#### Task directions:
Could you give every record again, exactly as it reads?
The data section start
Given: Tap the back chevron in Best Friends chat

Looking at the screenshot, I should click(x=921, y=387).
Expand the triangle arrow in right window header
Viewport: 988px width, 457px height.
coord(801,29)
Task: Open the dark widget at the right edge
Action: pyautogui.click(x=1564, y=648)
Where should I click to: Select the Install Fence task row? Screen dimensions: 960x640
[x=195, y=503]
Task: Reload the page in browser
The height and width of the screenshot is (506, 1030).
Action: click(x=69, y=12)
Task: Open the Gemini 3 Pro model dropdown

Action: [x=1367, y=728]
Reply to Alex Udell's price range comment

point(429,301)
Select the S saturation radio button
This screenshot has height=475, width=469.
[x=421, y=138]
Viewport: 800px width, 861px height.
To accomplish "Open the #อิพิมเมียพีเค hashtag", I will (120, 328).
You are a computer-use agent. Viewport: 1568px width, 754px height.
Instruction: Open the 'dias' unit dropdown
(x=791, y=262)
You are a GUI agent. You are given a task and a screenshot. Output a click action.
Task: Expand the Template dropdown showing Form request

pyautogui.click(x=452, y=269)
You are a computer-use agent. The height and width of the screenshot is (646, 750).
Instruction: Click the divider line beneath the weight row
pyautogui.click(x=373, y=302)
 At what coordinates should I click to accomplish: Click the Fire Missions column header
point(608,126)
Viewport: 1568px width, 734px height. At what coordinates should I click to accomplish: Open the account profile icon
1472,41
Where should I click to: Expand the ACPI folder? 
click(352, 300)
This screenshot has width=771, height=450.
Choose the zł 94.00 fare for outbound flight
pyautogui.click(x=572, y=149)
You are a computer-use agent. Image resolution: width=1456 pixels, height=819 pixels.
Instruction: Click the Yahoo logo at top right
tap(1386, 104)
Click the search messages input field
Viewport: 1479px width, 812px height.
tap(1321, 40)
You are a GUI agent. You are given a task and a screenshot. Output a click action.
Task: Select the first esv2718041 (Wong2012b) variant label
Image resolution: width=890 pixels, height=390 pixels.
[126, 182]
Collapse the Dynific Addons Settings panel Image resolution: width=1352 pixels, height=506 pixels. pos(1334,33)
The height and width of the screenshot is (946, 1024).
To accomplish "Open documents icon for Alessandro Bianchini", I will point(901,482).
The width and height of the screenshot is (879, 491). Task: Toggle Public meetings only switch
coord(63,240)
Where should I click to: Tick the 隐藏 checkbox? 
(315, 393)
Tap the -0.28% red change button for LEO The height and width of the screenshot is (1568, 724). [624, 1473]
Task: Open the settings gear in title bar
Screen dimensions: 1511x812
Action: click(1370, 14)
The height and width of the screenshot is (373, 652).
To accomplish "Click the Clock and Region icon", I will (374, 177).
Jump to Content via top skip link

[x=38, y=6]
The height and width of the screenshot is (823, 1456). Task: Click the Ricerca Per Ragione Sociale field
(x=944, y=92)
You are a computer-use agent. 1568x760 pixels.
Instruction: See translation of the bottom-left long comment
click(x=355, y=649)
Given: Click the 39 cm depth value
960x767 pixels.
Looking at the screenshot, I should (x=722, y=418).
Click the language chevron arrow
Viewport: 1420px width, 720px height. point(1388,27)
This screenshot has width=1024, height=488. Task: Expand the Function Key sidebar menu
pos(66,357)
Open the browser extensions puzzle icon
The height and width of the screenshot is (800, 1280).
The data section end
#### Written solution:
Given: Tap the back chevron in Best Friends chat

Looking at the screenshot, I should click(x=921, y=387).
Expand the triangle arrow in right window header
Viewport: 988px width, 457px height.
coord(801,29)
Task: Open the dark widget at the right edge
Action: pyautogui.click(x=1564, y=648)
Where should I click to: Select the Install Fence task row? Screen dimensions: 960x640
[x=195, y=503]
Task: Reload the page in browser
The height and width of the screenshot is (506, 1030).
Action: click(x=69, y=12)
Task: Open the Gemini 3 Pro model dropdown

Action: [x=1367, y=728]
Reply to Alex Udell's price range comment

point(429,301)
Select the S saturation radio button
This screenshot has height=475, width=469.
[x=421, y=138]
Viewport: 800px width, 861px height.
To accomplish "Open the #อิพิมเมียพีเค hashtag", I will (120, 328).
You are a computer-use agent. Viewport: 1568px width, 754px height.
Instruction: Open the 'dias' unit dropdown
(x=791, y=262)
You are a GUI agent. You are given a task and a screenshot. Output a click action.
Task: Expand the Template dropdown showing Form request

pyautogui.click(x=452, y=269)
You are a computer-use agent. The height and width of the screenshot is (646, 750).
Instruction: Click the divider line beneath the weight row
pyautogui.click(x=373, y=302)
 At what coordinates should I click to accomplish: Click the Fire Missions column header
point(608,126)
Viewport: 1568px width, 734px height. At what coordinates should I click to accomplish: Open the account profile icon
1472,41
Where should I click to: Expand the ACPI folder? 
click(352, 300)
This screenshot has width=771, height=450.
Choose the zł 94.00 fare for outbound flight
pyautogui.click(x=572, y=149)
You are a computer-use agent. Image resolution: width=1456 pixels, height=819 pixels.
Instruction: Click the Yahoo logo at top right
tap(1386, 104)
Click the search messages input field
Viewport: 1479px width, 812px height.
tap(1321, 40)
You are a GUI agent. You are given a task and a screenshot. Output a click action.
Task: Select the first esv2718041 (Wong2012b) variant label
Image resolution: width=890 pixels, height=390 pixels.
[126, 182]
Collapse the Dynific Addons Settings panel Image resolution: width=1352 pixels, height=506 pixels. pos(1334,33)
The height and width of the screenshot is (946, 1024).
To accomplish "Open documents icon for Alessandro Bianchini", I will point(901,482).
The width and height of the screenshot is (879, 491). Task: Toggle Public meetings only switch
coord(63,240)
Where should I click to: Tick the 隐藏 checkbox? 
(315, 393)
Tap the -0.28% red change button for LEO The height and width of the screenshot is (1568, 724). [624, 1473]
Task: Open the settings gear in title bar
Screen dimensions: 1511x812
Action: click(1370, 14)
The height and width of the screenshot is (373, 652).
To accomplish "Click the Clock and Region icon", I will (374, 177).
Jump to Content via top skip link

[x=38, y=6]
The height and width of the screenshot is (823, 1456). Task: Click the Ricerca Per Ragione Sociale field
(x=944, y=92)
You are a computer-use agent. 1568x760 pixels.
Instruction: See translation of the bottom-left long comment
click(x=355, y=649)
Given: Click the 39 cm depth value
960x767 pixels.
Looking at the screenshot, I should (x=722, y=418).
Click the language chevron arrow
Viewport: 1420px width, 720px height. point(1388,27)
This screenshot has width=1024, height=488. Task: Expand the Function Key sidebar menu
pos(66,357)
Open the browser extensions puzzle icon
The height and width of the screenshot is (800, 1280).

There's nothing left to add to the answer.